The headline gets recycled once again: The University of Toledo men’s basketball team will enter the post-Christmas part of its schedule saddled with a severe deficiency of scholarship players.
After the departures this month of AJ Mathew and Delino Dear, the Rockets are down to seven available players on scholarship — the same number they had at this time two years ago, and one fewer than last season. Teams are allowed 13 scholarships.
Constructing depth continues to elude third-year coach Tod Kowalczyk, whose team will host a regular season game today for the first time in 31 days. Tip-off at Savage Arena against Illinois-Chicago (9-3) is at 2 p.m.
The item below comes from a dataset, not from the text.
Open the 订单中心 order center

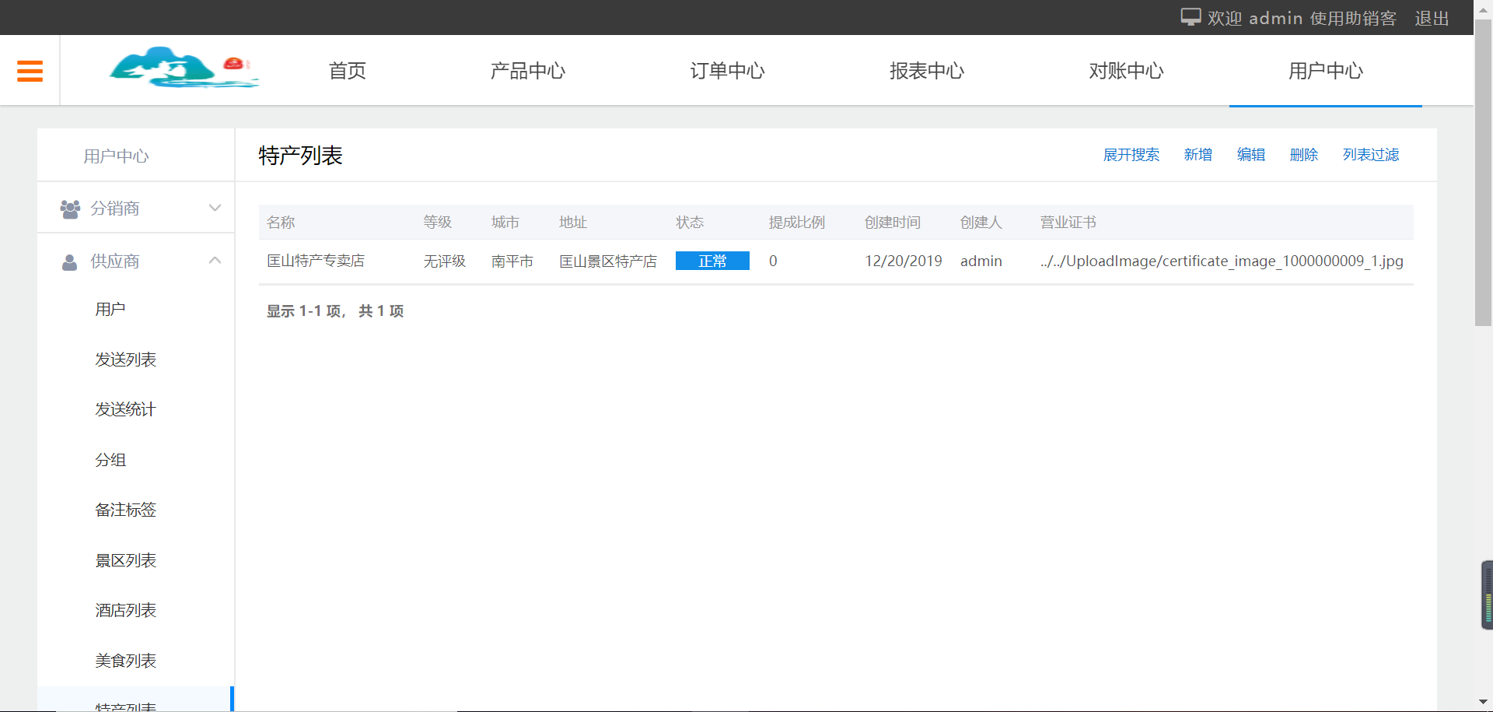[727, 71]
How did Toledo descend to a point where only two of its bench players are on scholarship? It’s a long-winded and complicated answer, centered around unmerciful NCAA sanctions that stem from poor Academic Progress Rate scores.
Three scholarships are tied up in players sitting out the season as redshirts — transfers Justin Drummond and JD Weatherspoon, and 17-year-old freshman Aubrey Williams. All of them signed in the spring shortly after Kowalczyk learned the NCAA would reinstate the three scholarships it revoked from the program the previous year.
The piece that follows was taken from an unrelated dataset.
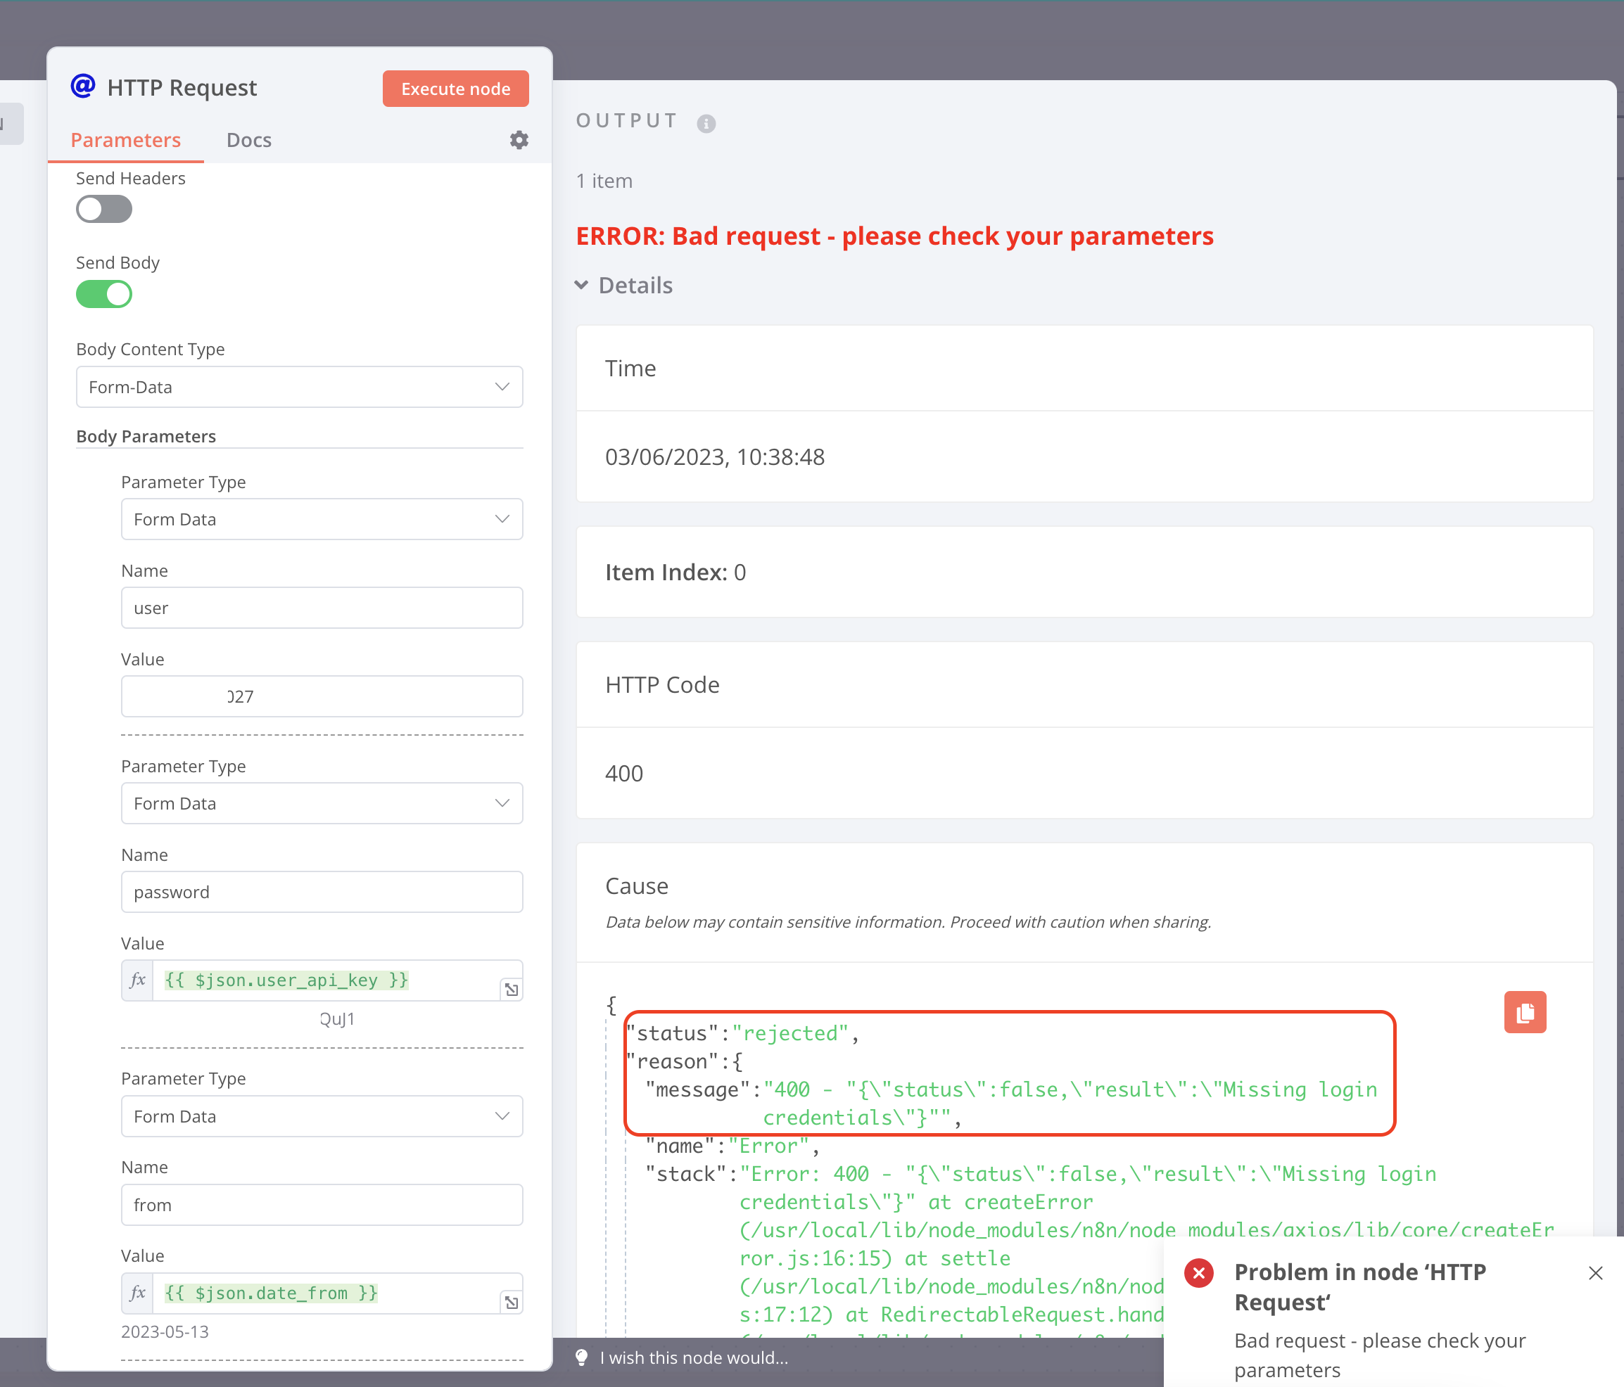Viewport: 1624px width, 1387px height.
Task: Switch to the Docs tab
Action: pos(248,140)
In an ideal scenario, Kowalczyk would have used those scholarships during the fall signing period to bring in freshmen poised to make an immediate contribution. Of the four players Kowalczyk signed in the spring, only point guard Josh Lemons has played.
"When we got those scholarships back, the logical thing to do was to take some transfers, and Aubrey was a guy we felt had a bright future and great potential being so young," Kowalczyk said.
"The right thing to do in his case was to redshirt him. I don’t regret taking Justin Drummond or JD Weatherspoon one bit. I think they’re both going to be very good players in our system and in our program."
Drummond, the sixth man of the year last season in the Metro Atlantic Athletic Conference, has impressed at practices, exhibiting the tools that lead observers to believe he could be among the top players in the Mid-American Conference next season. The 6-foot-4 import from Loyola (Md.) is capable of playing both guard positions and is a good defender.
Weatherspoon, who fulfilled a menial role at Ohio State, is unrefined but gifted athletically. Williams, who won’t turn 18 until February, scored four points and grabbed five rebounds in an exhibition win last week against Siena Heights.
"We feel we can compete with anybody that we play against with the guys we have regardless of how many scholarships we have," guard Dominique Buckley said.
None of the redshirts are expected to attend today’s game, as Kowalczyk is not requiring them to return to campus from Christmas break until Wednesday. Three other scholarships are unoccupied because of outgoing transfers.
Curtis Dennis exercised a loophole in the offseason afforded to seniors on teams banned from the postseason and transferred to Iona to play immediately. Dennis, who is averaging 4.8 points with the Gaels, did not leave until June, at which time it would have been nonsensical for Kowalczyk to use his scholarship on a mediocre prospect.
Mathew, who failed to carve out a meaningful role in a thin backcourt, presumably transferred over playing time, as did Dear, who was relegated to fourth on the depth chart at center — behind two walk-ons.
"I don’t look at it any differently than I did two weeks ago," Kowalczyk said. "We have the same amount of depth. Brendon [Schwiebert] has come in and filled in nicely [at guard], and Delino wasn’t playing at all anyway, so I don’t think it hurts our depth at all."
Schwiebert, a former practice player on the women’s team, joined the roster in the wake of Mathew’s exit and scored nine points a few days later against Siena Heights.
Another addition, former Spanish professional Angel Aparicio, will enroll at UT for the second semester and should be declared eligible within the upcoming weeks. The 6-foot-6 Aparicio will be given the scholarship vacated by Dennis, upping Toledo’s number of available scholarship players to eight.
"We just have to be smart on our practice lengths and days off," Kowalczyk said. "I think this team has the right pieces. We just have to continue to get better, particularly at the defensive end of the floor."